Extract every line below that contains the word "computer".

※

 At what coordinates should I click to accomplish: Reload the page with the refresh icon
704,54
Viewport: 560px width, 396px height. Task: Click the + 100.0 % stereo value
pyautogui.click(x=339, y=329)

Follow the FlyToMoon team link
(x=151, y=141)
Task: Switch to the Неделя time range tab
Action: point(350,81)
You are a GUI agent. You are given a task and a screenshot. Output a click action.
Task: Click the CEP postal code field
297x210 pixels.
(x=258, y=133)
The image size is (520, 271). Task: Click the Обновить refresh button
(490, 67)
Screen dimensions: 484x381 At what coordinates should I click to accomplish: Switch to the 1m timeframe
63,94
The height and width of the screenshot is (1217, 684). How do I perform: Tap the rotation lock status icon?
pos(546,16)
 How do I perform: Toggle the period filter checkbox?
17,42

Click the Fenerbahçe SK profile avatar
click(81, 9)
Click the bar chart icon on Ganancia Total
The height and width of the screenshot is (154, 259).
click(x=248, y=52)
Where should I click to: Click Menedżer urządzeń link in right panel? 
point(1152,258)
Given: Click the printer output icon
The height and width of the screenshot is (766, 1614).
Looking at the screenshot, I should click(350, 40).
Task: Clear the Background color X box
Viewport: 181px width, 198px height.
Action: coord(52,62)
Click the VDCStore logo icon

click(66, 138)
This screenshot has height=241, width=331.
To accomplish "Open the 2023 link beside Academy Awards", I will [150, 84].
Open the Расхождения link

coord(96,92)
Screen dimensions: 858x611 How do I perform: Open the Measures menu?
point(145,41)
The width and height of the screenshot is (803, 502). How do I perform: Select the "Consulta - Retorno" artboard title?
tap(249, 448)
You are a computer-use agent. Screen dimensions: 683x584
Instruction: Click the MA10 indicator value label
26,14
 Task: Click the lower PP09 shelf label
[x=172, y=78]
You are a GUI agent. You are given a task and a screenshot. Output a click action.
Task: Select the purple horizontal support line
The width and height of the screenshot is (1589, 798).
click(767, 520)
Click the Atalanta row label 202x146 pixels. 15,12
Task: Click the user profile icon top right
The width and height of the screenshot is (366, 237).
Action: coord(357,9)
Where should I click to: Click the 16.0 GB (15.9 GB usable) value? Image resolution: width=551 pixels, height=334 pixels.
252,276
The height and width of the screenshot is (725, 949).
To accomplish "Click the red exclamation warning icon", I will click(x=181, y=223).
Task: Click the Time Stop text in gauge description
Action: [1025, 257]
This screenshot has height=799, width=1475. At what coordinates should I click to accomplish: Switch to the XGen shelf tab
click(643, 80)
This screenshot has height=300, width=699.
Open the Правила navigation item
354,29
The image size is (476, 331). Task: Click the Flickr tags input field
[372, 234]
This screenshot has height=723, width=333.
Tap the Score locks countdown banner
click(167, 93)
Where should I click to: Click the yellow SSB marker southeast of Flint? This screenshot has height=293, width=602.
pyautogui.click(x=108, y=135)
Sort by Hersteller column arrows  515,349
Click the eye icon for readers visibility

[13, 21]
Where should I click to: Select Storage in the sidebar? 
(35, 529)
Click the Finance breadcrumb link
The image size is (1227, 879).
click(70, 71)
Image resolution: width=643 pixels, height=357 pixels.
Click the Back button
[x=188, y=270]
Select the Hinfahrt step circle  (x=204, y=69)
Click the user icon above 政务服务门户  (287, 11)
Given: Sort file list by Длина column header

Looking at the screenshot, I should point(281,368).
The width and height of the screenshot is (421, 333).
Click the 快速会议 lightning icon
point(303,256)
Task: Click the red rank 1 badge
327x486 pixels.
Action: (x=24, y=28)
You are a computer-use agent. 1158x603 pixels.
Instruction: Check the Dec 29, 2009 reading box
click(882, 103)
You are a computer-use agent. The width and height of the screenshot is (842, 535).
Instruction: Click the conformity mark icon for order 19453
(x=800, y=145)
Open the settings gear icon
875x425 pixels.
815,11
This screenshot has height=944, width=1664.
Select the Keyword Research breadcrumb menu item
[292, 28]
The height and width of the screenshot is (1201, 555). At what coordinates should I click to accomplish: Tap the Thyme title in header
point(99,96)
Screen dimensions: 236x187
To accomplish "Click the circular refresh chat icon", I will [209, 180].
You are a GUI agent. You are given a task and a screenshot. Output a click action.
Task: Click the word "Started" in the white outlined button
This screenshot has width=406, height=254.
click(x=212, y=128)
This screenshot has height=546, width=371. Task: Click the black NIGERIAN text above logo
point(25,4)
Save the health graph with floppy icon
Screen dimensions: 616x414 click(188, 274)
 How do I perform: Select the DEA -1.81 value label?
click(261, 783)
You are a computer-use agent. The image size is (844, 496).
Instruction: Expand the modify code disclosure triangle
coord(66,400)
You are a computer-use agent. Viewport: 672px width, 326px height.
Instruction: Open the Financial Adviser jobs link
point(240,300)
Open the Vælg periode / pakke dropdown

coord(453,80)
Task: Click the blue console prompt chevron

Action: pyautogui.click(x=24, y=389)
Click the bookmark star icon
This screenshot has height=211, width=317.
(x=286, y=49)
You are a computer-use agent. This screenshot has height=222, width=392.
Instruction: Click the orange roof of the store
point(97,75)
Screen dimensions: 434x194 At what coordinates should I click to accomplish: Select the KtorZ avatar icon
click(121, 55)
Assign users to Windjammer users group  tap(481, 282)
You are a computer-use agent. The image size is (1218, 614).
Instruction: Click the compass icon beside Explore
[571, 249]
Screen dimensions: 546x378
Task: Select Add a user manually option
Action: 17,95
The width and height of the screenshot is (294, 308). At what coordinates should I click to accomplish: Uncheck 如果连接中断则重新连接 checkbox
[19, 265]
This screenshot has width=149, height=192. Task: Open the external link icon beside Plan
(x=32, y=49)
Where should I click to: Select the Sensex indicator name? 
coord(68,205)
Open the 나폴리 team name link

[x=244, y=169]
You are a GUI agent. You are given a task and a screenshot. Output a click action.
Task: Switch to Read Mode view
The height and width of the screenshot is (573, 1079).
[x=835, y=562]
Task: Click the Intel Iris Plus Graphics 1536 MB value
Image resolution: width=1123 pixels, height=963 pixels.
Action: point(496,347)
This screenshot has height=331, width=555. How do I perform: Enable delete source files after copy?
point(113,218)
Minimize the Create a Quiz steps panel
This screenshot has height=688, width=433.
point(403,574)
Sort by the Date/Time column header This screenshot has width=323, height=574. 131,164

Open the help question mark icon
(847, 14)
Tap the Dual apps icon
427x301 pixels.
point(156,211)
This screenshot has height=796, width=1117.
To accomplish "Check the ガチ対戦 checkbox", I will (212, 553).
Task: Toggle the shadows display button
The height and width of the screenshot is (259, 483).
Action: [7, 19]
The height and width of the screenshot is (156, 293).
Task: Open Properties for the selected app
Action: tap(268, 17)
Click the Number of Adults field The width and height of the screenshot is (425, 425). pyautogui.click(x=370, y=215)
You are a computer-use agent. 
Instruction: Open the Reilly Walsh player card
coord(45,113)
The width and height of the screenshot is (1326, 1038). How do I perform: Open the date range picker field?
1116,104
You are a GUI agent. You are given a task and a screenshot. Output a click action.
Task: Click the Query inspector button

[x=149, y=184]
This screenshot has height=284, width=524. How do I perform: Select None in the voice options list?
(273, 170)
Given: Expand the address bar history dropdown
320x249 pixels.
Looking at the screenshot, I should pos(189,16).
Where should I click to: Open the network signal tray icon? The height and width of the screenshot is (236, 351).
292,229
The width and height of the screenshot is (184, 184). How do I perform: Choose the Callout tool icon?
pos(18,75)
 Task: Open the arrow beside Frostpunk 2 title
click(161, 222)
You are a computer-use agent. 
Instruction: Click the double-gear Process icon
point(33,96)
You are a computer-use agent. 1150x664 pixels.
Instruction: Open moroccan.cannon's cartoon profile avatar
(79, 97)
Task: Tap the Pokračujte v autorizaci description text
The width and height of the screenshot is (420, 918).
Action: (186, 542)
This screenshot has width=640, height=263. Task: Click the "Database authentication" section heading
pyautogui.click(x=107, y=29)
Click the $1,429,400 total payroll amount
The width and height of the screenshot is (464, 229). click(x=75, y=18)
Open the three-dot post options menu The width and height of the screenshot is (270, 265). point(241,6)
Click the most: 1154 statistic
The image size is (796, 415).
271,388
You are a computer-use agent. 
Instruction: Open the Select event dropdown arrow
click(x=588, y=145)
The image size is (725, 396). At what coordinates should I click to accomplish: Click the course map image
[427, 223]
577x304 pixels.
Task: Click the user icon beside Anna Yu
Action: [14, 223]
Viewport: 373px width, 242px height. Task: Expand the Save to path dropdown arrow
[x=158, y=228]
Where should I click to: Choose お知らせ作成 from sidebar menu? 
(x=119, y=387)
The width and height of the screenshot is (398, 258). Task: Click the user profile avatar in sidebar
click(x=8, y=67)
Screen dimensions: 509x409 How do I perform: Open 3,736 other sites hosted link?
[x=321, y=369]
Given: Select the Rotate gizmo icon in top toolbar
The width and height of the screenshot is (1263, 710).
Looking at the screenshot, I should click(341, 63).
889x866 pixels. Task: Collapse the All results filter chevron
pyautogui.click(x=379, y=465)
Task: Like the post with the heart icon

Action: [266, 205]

※

▶ _RESPONSE AREA_
You are a computer-use agent. Screen dimensions: 683x584
You are a computer-use agent. 1158x603 pixels.
You are a computer-use agent. The width and height of the screenshot is (842, 535).
You are a computer-use agent. The image size is (844, 496).
You are a computer-use agent. Viewport: 672px width, 326px height.
You are a computer-use agent. This screenshot has height=222, width=392.
You are a computer-use agent. The image size is (1218, 614).
You are a computer-use agent. 
You are a computer-use agent. 
You are a computer-use agent. 1150x664 pixels.
You are a computer-use agent. 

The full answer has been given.